The Paratoys Fly-In had been great. I doubled my flights, saw lots of different equipment, and even witnessed some honest to god incidents. The first was Doug who tried to take off in terrain that was too rough and obstructed for a trike. It was amazing how fast the trike swung around when he got caught by a small pinion tree. And there were a couple of other trike incidents, one was a guy who rolled his trike when he insisted on taking off with his wing oscillating forty-five degrees. Fortunently there were no injuries and it was certainly a well-built trike because he was able to crawl out from under, reset the wing and launch. Another trike incident was a guy who was taxiing off the field with his wing bunched up with him in the trike, a loose line got caught in the prop and sucked the wing right out of his lap. He broke the prop and parablended his wing.
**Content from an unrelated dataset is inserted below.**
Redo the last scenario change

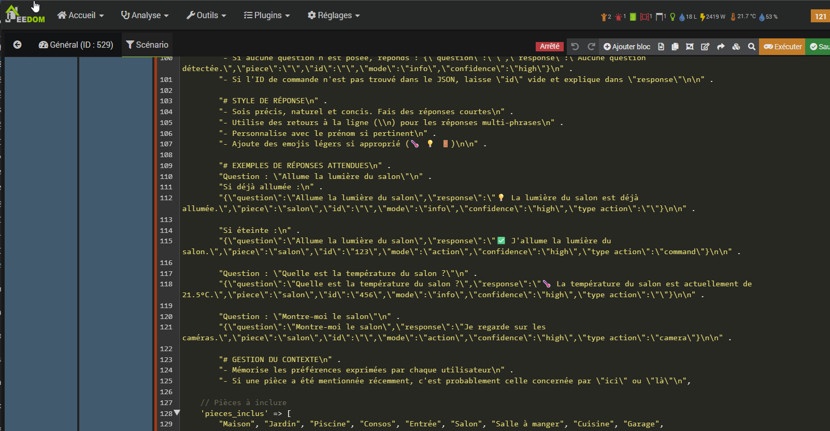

I also saw a couple of classic mistakes that led to injuries. One was a fellow who didn’t check his carburetor during preflight. When he started it the motor ran up to full power and got out of control. He received a couple of pretty serious lacerations on his arm and leg. The worst injury of the weekend was a fellow who had been flying for a several years but had not often. He took off and apparently didn’t think he was climbing out fast enough. He pulled some brake to increase the climb and for some reason kept pulling brake with full thrust until the wing stalled and he dropped out of the sky from ____ft. up. Both legs were broken and I learned later that he required several surgeries and pins to rebuild his legs. The most dramatic incident I witnessed was a new pilot’s first flight. It was the last day, late in the afternoon and the guy had been training all weekend. His instructor gave him the go-ahead so he could solo before it was all over. I didn’t see the whole flight, but what happened was, he overflew the landing zone and crashed into the cab of a pickup. Just like Dave had done a couple of months earlier he lifted his legs and stuck them straight out in front just before impact. The bottom of the frame hit the cab just above the window and crumpled. Then the pilot slid across the roof and impacted the ground about 10 feet past the truck. Lots of damage to the equipment with only the motor and wing salvageable but luckily the pilot was not hurt. He sat there for quite some time and was obviously shook up but in the end …he walked away.